At the onset of the saturation, the channel in pinched off at the drain. With higher drain voltages, the pinch-off point is moving toward the source keeping its potential at the same value of the saturation voltage. In long channel case, without any effect to lower the threshold voltage, the difference between the applied voltage and the saturation voltage is applied on the region between the drain end and the pinch-off point leading to higher electric field that draw more electrons , or it draws them at higher speed , from the channel to the drain end and hence increasing the drain current. Actually, these electrons flow away from the surface & its analysis required some 2D electric field solution. I hope I got what you want me to answer.
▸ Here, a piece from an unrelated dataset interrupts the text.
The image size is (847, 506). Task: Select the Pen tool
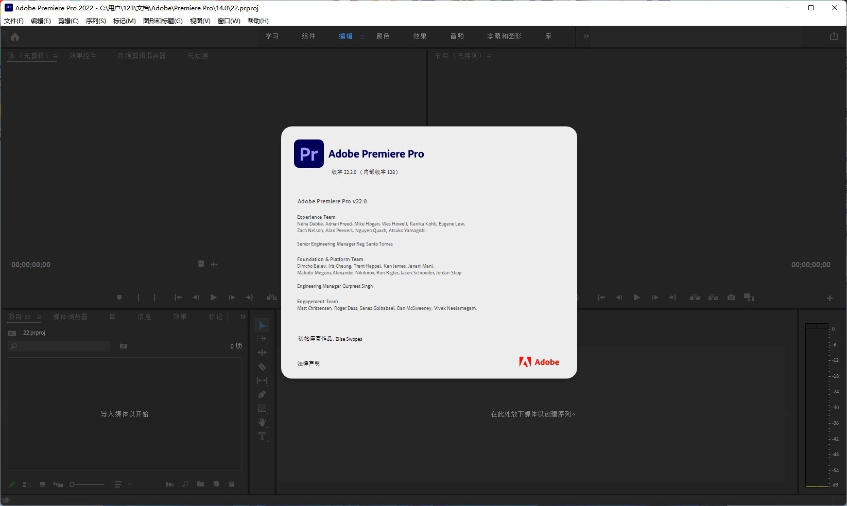(262, 395)
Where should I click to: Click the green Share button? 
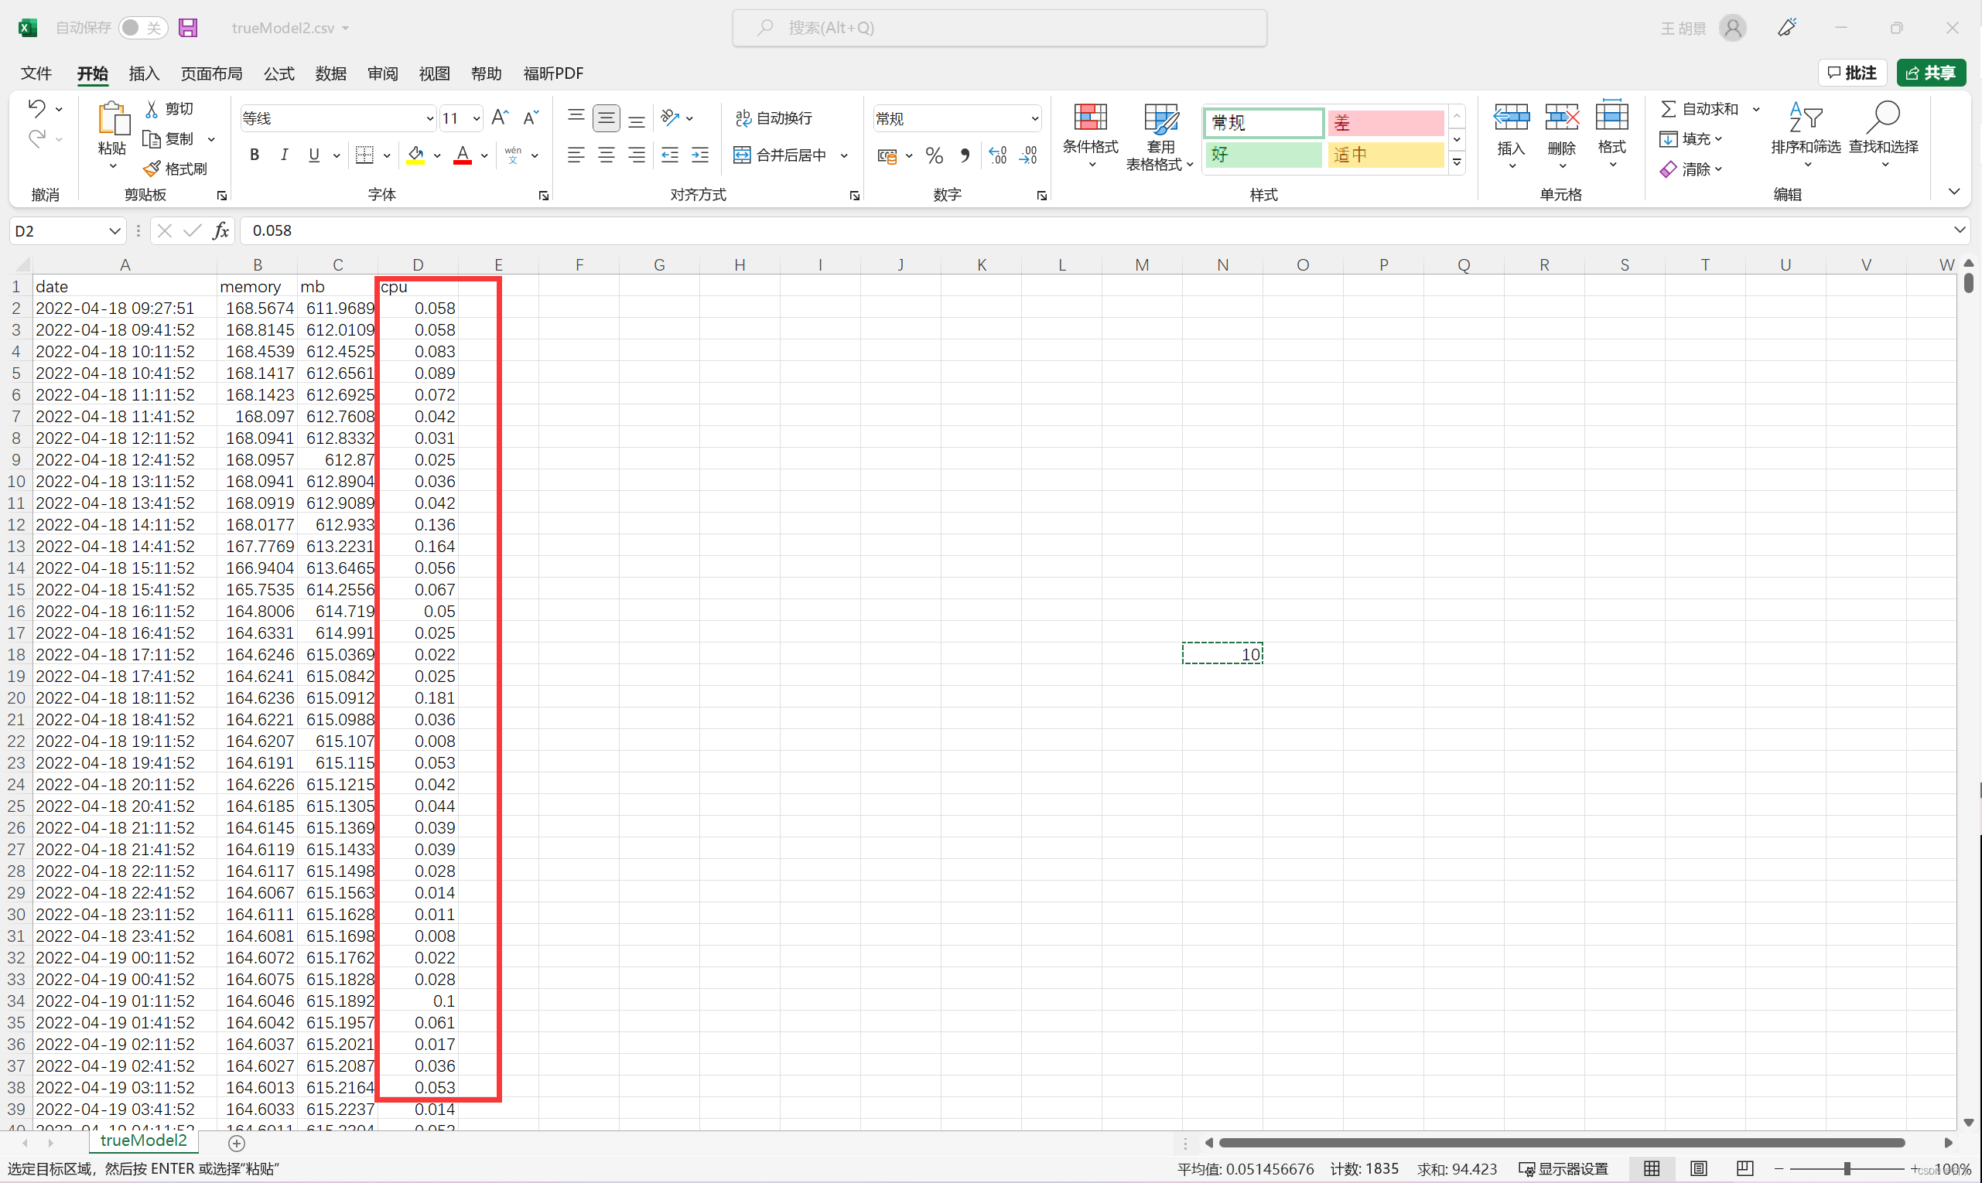tap(1930, 73)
About the second question, I want to know if you are asking me to increase the gain and then increase the bandwidth at the same time or just how to increase them separately. I think the limitation on increasing the bandwidth and gain is the stability of the amplifier and the required performance factors like, for example, slew rate.

my_design:

Thanks for your questions, but the type of questions meant is of technical type and not related to the experience or previous work as this should already be known to the interviewer in advance.

Many thanks for all of you. Waiting for more!

 

[sutapanaki]

Again good answers. There is just one slight thing that I don't quite agree with:
"...leading to higher electric field that draw more electrons , or it draws them at higher speed , from the channel to the drain end and hence increasing the drain current."
I don't think the depletion region field draws more electrons at a higher speed. To me the speed there is either saturated or is the speed at which the electrons leave the pinched-off channel. This is because the source of electrons is actually the channel - like a waterfall whose through-put is defined by the amount of water there is just before (at the edge of) the waterfall. To me the output impedance comes from the reducton of the effective length of the remaining part of the channel - the smae voltage Vdsat at a shorter length, should mean higher speed (if not saturated) for the same amount of charge (defined by Vgs-Vt).
For the gain and BW - well, let's split it in 3 parts: increase/decrease the gain alone; increase the BW alone; What would you do if you want more gain at higher BW or want more BW for the same gain.
And once you mentioned slew-rate, here is one more: usually slew-rate limitation is said to come from the Miller capacitor (when you use this kind of compensation). Let's say the load/output capacitance is comparable in size to the Miller (not the efffective Miller) capacitance. How would the output capacitance influence the SR?